What needs to be done:
From the listing below, retype exactly the line holding "マネー (88, 2223)", the line holding "[Advertisement] (170, 605)", and the lines between them; skip everything else.

Given records:
# # # # # # #
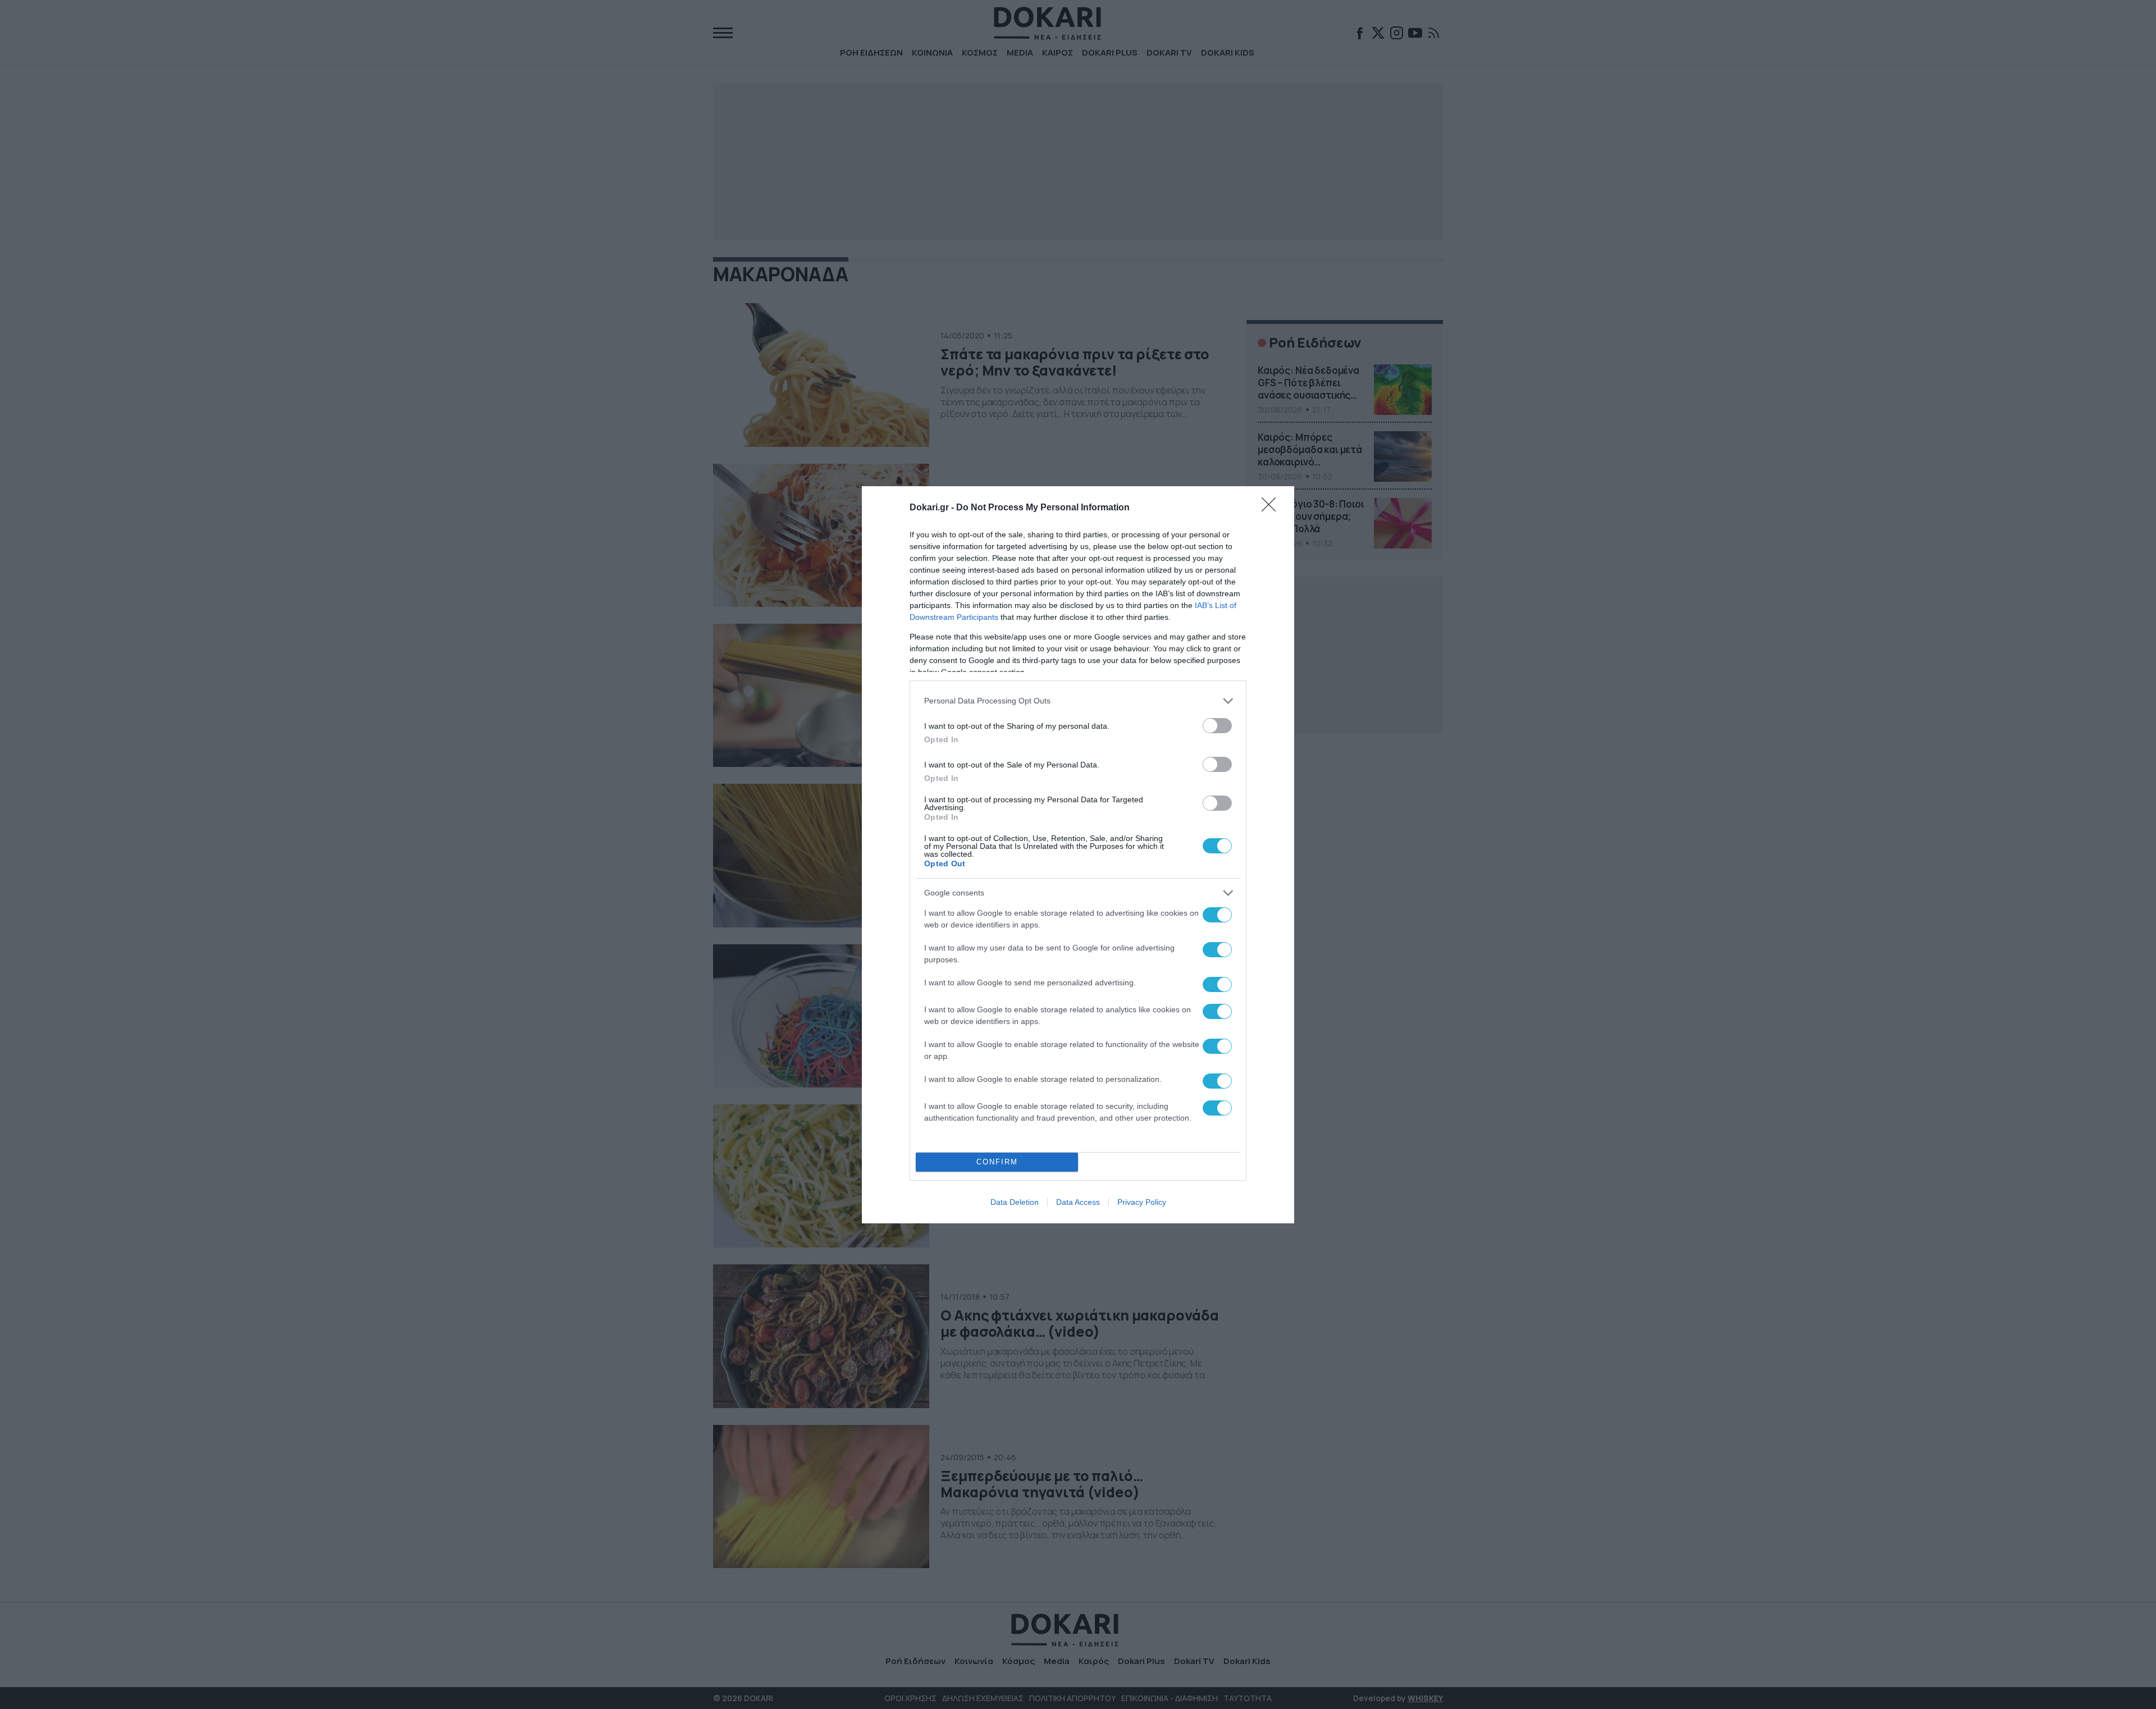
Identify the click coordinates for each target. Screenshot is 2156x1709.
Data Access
# # # # # # #
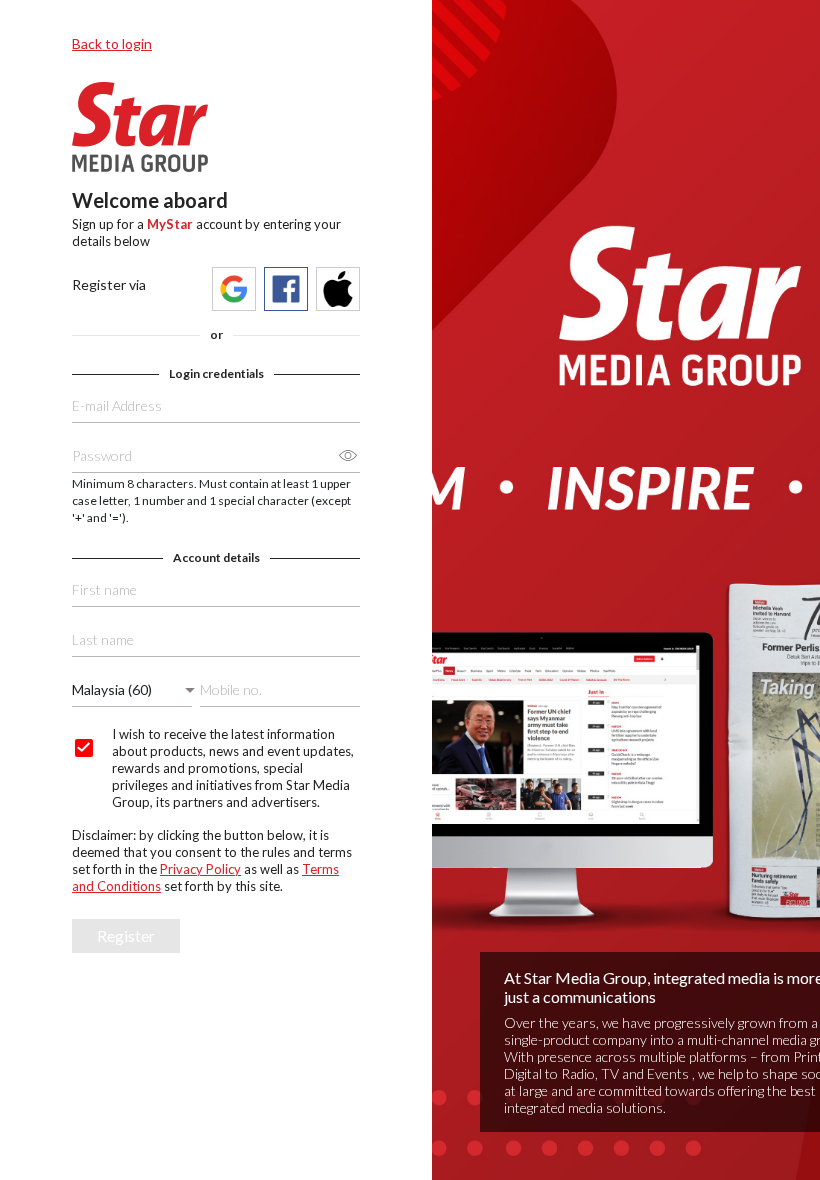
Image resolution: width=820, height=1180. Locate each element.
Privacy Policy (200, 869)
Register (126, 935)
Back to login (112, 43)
# # # # # # #
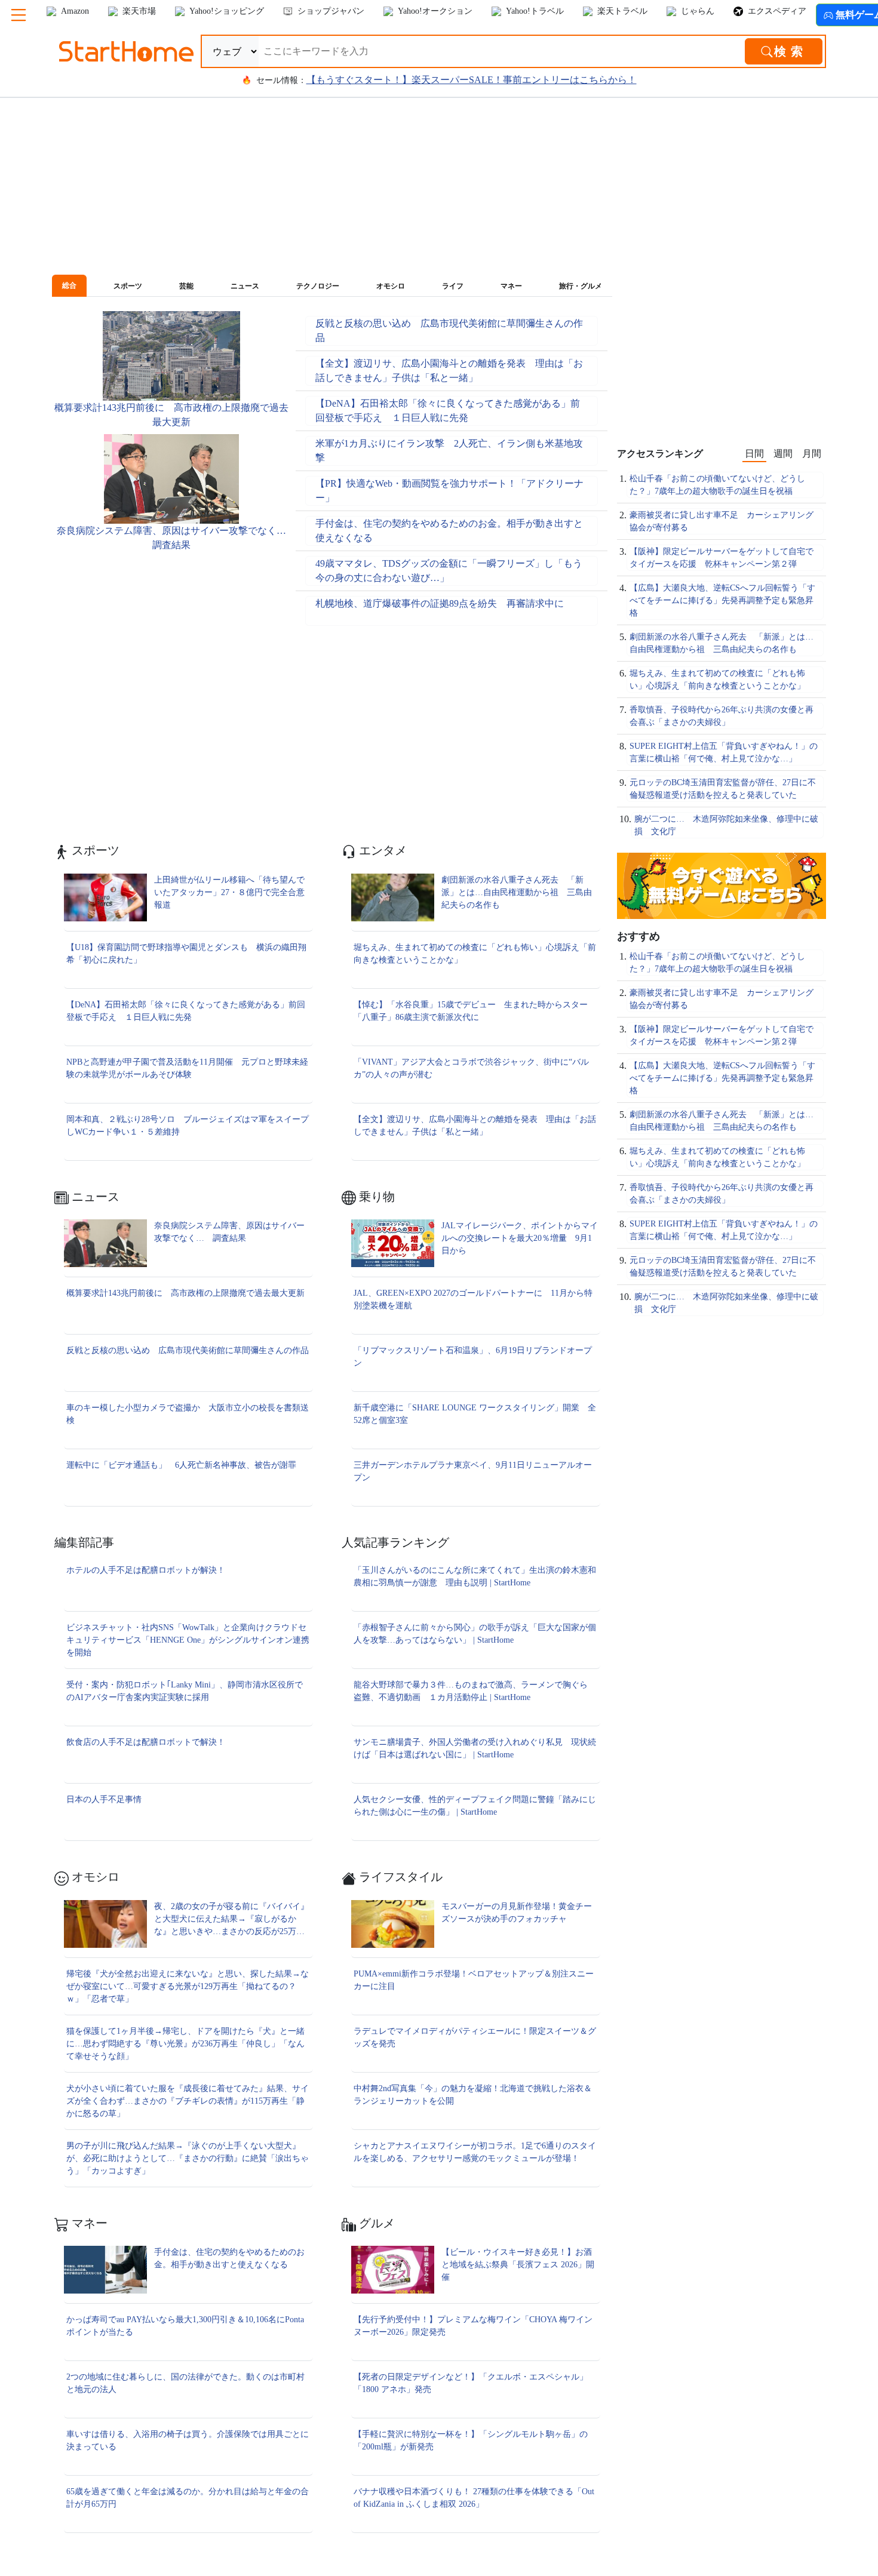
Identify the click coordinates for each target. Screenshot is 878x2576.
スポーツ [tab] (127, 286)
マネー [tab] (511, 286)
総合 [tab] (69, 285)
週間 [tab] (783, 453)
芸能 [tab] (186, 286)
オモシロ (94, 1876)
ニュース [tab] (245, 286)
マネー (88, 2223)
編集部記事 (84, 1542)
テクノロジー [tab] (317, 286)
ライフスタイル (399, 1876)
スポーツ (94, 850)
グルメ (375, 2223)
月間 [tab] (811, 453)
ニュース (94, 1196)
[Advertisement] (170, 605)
# # # # # # #
Answer for the task:
マネー (88, 2223)
編集部記事 (84, 1542)
テクノロジー [tab] (317, 286)
ライフスタイル (399, 1876)
スポーツ (94, 850)
グルメ (375, 2223)
月間 [tab] (811, 453)
ニュース (94, 1196)
[Advertisement] (170, 605)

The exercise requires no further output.